Catherine Millan delivering a Black History workshop at Oasis Media CityUK

The appalling events at St Winefride’s Catholic primary school , where teachers asked children to dress as slaves as part of a Black History Month celebrations is more evidence that we need a new dynamic approach teaching Black History in our schools.

I am a passionate activist for a balanced global curriculum that is inclusive for all learners. As it currently stands, the Black Global Majority student population has continued to increase annually with an increase from 27.9% to 29.1% between 2016 and 2017, yet the national curriculum still takes a colourblind approach when dealing with global topics and issues (Demie, 2005).

There is a need for curricula that addresses the specific histories and cultures of racially marginalised students as discussed by Chikkatur (2013). Without the contributions of Black and Global Majority citizens, this country would not be the Great Britain as we know it today.  It is up to us to take a stance to introduce Black History and its contributions into our curriculum on a micro, meso and macro level. It is important to make curriculum links with Black and Global Majority inventors, scientists, civilisations etc, as various studies have found that it will help students to raise their aspirations and understand the background and development of our diverse society (King, 2016; Martell, 2014; Richardson, 2007). A good time to introduce this would be during Black History Month.
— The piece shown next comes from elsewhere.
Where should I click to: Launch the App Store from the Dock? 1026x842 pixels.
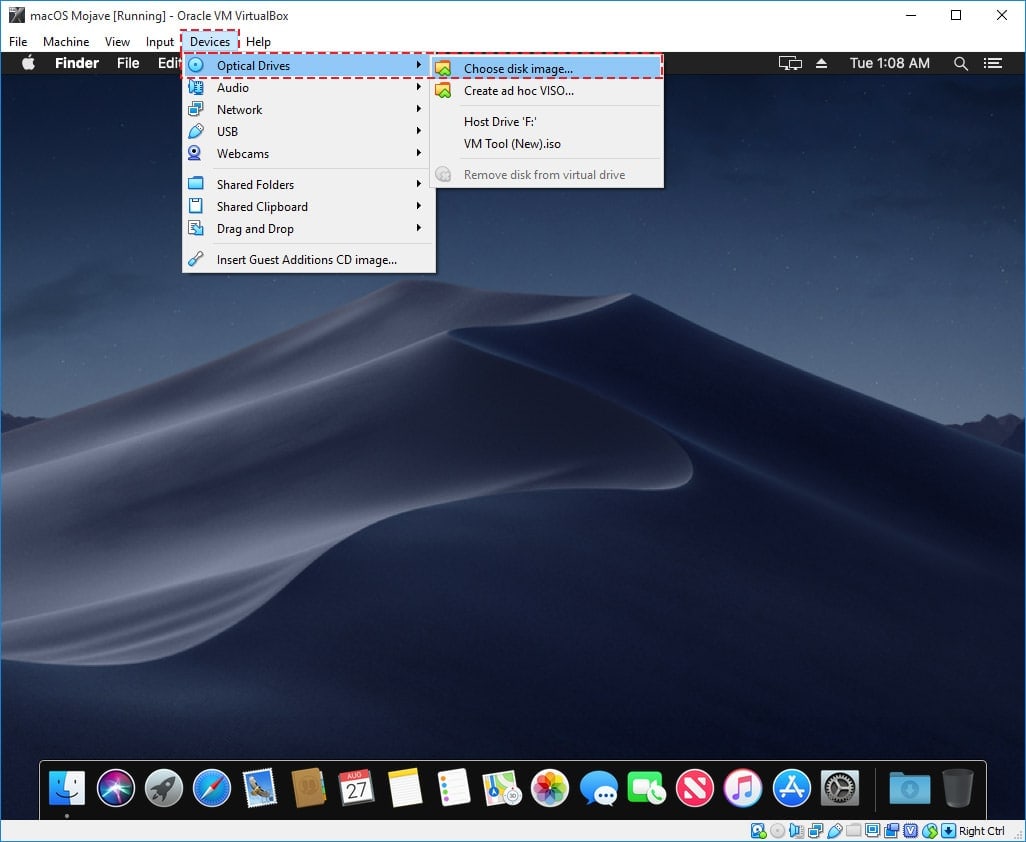(791, 789)
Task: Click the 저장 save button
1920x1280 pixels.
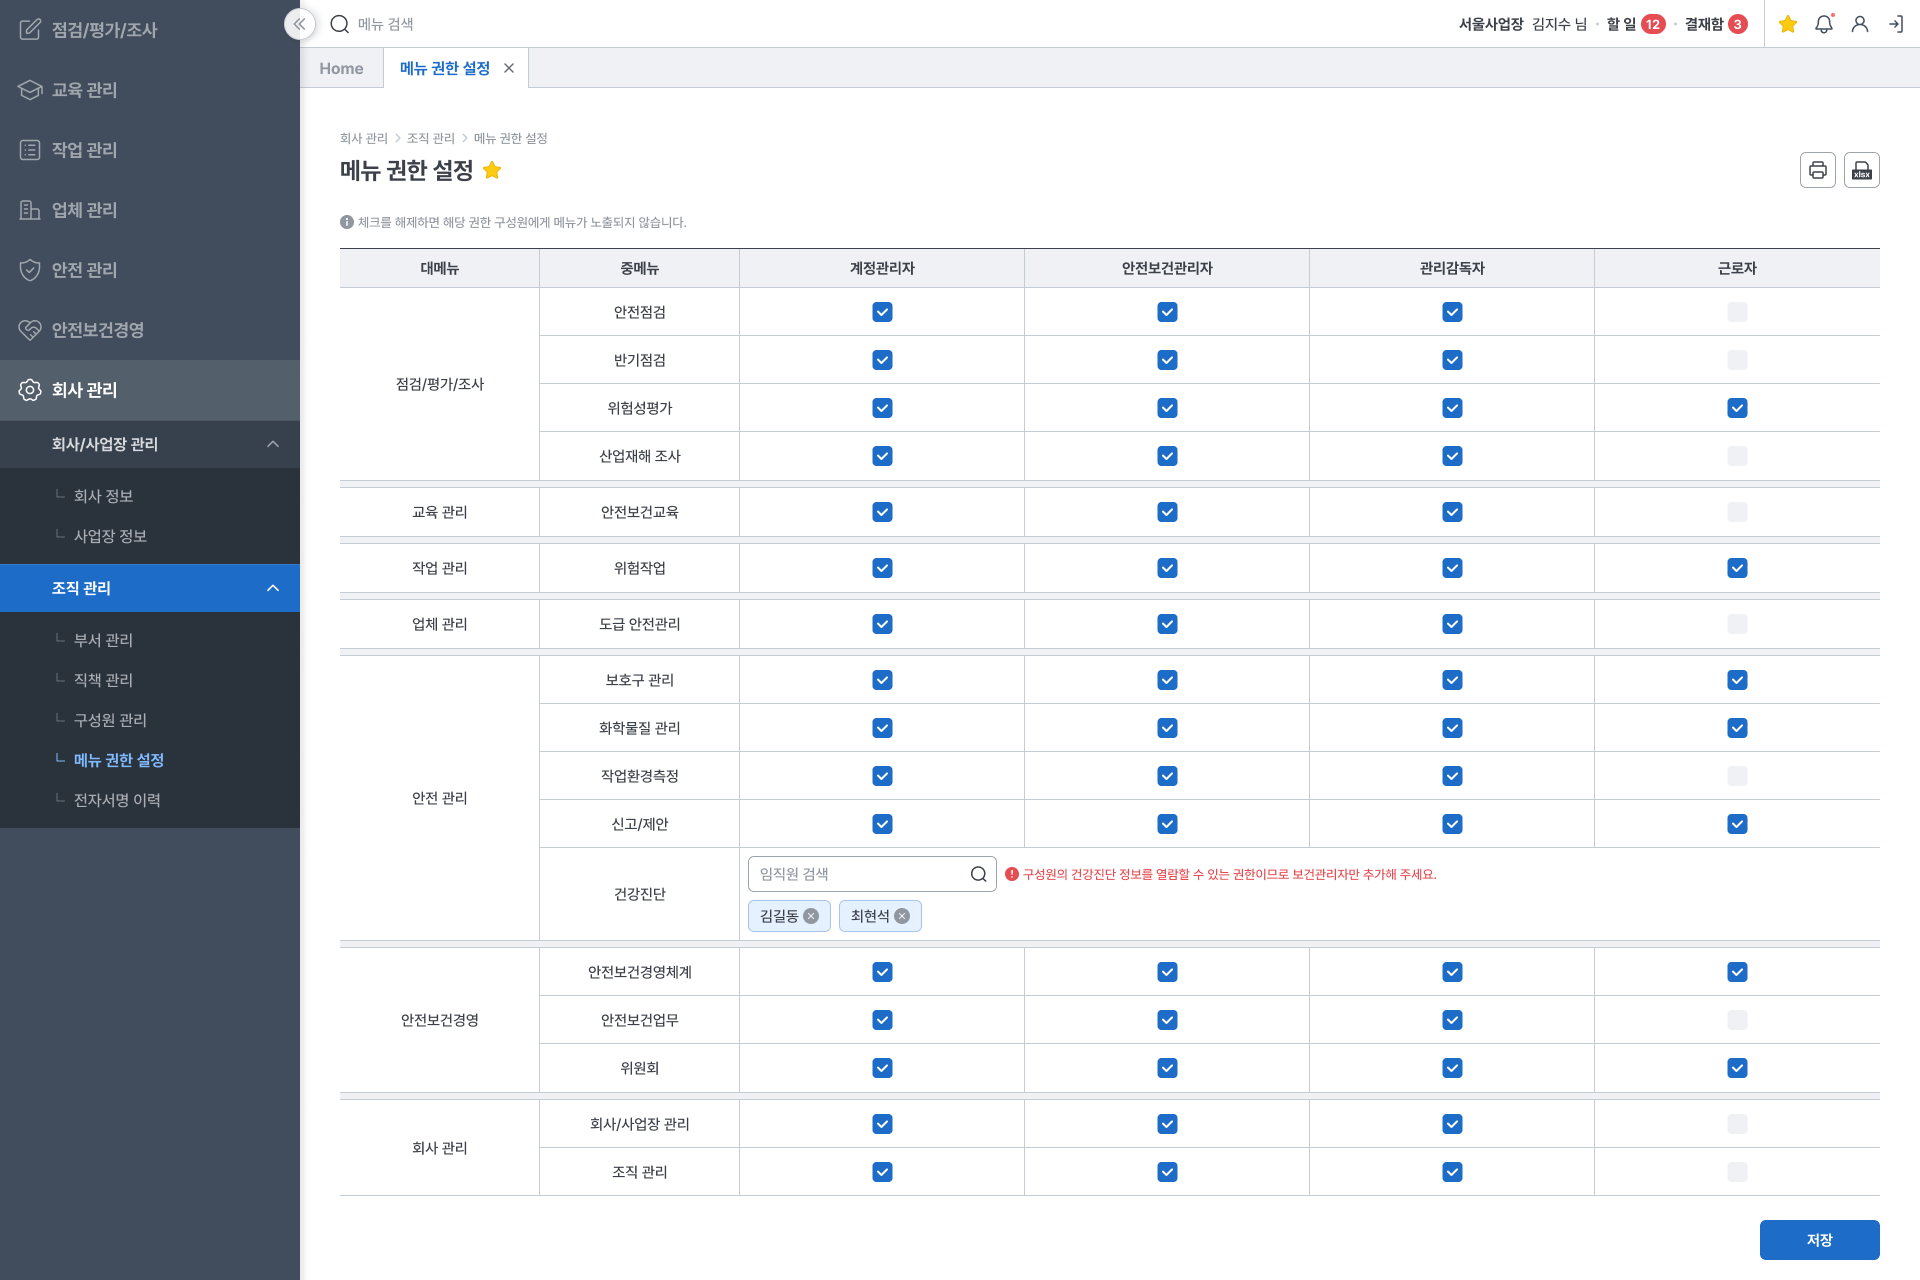Action: (x=1819, y=1240)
This year we used the amazing Catherine Millan from the University of Manchester, who delivered a workshop for young people and teachers about Black History Month and why it exists. Catherine has lots of experience in anti-racist work, having previously created a teaching pack with the Anthony Walker Foundation.

You can contact Catherine directly at Catherine.millan@manchester.ac.uk

Chikkatur, A., 2013. Teaching and learning African American history in a multiracial classroom. Theory & Research in Social Education41(4), pp.514-534.

Demie, F., 2005. Achievement of Black Caribbean pupils: good practice in Lambeth schools. British Educational Research Journal31(4), pp.481-508.

King, L.J., 2016. Teaching black history as a racial literacy project. Race Ethnicity and Education19(6), pp.1303-1318.

Martell, C.C., 2013. Race and histories: Examining culturally relevant teaching in the US history classroom. Theory & Research in Social Education41(1), pp.65-88.

Richardson, B. ed., 2007. Tell it like it is: How our schools fail Black children. Bookmarks.